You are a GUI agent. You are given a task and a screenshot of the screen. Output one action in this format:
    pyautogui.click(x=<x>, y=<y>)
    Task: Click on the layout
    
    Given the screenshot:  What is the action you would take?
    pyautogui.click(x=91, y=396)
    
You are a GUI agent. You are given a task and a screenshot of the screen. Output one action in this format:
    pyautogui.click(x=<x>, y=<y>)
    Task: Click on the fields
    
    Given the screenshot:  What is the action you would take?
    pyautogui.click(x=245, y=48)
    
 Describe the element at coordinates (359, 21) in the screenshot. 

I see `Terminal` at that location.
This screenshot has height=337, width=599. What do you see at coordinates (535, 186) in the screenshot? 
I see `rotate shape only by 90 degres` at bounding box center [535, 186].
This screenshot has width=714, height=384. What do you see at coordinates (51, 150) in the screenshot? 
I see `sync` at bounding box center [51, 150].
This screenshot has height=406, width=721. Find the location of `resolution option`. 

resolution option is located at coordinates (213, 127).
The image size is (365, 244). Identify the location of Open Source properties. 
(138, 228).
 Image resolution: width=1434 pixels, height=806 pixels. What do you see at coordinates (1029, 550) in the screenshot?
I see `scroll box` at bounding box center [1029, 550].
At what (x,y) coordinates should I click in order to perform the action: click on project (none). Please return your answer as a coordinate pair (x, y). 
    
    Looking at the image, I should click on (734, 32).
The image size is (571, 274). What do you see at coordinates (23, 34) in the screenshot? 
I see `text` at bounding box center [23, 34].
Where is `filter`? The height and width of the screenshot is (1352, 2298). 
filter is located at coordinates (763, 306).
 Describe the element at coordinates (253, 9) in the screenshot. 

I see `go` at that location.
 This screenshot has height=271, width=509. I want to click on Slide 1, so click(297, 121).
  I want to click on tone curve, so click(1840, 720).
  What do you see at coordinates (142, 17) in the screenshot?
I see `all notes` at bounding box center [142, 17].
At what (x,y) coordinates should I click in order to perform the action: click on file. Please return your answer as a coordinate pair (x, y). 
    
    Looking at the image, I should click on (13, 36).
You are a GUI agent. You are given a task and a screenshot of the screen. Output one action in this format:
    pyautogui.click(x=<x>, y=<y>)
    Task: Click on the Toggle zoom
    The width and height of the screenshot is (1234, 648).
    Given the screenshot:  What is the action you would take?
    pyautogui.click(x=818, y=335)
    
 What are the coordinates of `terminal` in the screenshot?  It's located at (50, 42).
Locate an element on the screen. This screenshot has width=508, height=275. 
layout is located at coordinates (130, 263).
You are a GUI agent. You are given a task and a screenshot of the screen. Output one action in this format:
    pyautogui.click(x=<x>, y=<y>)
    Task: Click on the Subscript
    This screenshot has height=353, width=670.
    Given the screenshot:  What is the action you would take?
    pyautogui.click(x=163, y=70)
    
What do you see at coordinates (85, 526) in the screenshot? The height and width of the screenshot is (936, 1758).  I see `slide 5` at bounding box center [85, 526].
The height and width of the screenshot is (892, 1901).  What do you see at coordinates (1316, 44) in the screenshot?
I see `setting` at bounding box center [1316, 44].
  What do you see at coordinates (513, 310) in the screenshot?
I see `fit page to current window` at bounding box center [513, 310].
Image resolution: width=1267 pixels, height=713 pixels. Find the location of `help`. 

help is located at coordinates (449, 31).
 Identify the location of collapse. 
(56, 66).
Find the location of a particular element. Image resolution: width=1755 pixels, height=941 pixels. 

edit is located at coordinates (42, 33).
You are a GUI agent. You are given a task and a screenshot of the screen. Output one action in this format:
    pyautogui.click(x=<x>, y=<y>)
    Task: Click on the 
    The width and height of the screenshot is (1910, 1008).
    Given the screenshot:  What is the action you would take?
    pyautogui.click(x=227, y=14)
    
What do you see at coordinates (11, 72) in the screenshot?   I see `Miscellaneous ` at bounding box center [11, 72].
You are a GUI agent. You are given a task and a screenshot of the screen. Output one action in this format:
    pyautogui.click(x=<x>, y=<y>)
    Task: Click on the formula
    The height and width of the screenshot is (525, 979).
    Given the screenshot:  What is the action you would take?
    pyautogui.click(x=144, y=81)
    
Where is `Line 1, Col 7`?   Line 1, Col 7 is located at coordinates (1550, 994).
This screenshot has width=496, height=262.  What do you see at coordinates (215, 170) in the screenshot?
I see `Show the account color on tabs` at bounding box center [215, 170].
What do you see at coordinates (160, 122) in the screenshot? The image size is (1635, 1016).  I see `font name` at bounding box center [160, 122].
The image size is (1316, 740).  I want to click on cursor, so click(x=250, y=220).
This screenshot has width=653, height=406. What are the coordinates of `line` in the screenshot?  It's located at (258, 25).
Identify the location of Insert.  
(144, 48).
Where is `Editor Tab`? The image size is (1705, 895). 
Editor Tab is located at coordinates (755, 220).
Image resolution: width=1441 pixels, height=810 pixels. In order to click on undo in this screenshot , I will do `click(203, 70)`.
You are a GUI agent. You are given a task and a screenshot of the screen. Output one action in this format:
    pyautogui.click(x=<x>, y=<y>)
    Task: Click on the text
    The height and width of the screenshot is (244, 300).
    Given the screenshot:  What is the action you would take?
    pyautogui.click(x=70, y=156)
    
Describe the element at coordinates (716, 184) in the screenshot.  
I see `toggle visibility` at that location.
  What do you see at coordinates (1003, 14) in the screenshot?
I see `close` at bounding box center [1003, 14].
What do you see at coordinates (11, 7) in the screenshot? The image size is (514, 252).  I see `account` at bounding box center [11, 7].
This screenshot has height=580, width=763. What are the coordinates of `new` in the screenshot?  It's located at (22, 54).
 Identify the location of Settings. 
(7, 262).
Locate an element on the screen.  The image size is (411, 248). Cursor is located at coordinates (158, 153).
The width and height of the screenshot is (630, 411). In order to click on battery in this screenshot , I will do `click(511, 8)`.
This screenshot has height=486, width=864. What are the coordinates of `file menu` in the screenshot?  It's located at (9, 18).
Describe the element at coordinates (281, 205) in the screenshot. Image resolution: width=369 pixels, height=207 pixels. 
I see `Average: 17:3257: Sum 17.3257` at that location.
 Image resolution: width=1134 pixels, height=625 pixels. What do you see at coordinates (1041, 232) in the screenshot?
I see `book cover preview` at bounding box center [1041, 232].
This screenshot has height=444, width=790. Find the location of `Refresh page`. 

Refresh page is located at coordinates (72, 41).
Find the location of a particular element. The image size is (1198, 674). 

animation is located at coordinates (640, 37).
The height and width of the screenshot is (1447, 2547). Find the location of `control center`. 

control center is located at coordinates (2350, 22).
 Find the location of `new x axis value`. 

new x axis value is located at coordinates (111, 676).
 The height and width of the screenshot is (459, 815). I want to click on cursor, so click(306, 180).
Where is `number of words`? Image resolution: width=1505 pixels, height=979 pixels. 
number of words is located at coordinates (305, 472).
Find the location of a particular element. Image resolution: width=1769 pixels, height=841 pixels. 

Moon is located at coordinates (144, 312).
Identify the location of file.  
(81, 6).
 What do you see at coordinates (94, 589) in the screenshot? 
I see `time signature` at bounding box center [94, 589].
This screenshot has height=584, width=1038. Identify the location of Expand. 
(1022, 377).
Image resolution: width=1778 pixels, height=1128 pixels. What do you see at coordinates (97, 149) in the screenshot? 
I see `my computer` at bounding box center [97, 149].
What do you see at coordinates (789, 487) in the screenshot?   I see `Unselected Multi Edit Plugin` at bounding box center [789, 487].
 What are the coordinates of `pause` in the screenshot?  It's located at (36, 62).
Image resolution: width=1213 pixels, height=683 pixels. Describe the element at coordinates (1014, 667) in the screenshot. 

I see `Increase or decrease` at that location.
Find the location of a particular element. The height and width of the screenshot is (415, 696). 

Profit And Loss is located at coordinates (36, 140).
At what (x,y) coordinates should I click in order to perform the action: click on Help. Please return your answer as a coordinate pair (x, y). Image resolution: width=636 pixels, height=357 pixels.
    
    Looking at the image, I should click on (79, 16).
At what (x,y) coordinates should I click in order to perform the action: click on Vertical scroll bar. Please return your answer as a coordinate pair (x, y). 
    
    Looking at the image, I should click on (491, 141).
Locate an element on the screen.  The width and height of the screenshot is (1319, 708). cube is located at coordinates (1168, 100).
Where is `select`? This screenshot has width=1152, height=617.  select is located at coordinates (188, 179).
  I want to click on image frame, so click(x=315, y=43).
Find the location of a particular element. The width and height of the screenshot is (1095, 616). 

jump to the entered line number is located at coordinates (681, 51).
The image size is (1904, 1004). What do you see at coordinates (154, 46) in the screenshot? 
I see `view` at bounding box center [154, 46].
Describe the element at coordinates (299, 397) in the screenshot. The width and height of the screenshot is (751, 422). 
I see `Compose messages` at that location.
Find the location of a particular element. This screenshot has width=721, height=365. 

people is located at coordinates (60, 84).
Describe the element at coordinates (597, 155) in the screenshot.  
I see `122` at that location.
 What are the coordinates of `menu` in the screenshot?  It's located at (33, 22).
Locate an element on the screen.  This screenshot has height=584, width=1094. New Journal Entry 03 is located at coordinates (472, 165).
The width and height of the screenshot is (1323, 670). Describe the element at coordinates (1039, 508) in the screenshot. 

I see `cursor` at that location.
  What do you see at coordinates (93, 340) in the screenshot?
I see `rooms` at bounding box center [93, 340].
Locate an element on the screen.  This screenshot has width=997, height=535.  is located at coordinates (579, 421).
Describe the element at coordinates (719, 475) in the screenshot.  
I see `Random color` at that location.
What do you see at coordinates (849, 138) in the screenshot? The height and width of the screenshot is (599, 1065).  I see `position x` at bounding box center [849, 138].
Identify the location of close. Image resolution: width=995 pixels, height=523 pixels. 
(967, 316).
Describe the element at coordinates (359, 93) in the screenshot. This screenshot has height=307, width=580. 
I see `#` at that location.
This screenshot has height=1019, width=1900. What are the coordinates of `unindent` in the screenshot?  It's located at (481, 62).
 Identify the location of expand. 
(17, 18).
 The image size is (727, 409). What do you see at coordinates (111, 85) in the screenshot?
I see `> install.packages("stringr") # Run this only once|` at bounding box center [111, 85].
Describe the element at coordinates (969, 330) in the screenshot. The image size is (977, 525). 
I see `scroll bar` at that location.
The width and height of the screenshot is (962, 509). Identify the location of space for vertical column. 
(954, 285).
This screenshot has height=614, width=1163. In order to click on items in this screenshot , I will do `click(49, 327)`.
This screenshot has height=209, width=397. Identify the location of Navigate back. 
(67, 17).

### [The exercise]
Reproduce word for word the lines of the rows above, starting with the line that contains "Describe the element at coordinates (716, 184)" and continuing through the line that contains "What do you see at coordinates (11, 7)", both included.

### [Response to the task]
Describe the element at coordinates (716, 184) in the screenshot.  
I see `toggle visibility` at that location.
  What do you see at coordinates (1003, 14) in the screenshot?
I see `close` at bounding box center [1003, 14].
What do you see at coordinates (11, 7) in the screenshot? The image size is (514, 252).  I see `account` at bounding box center [11, 7].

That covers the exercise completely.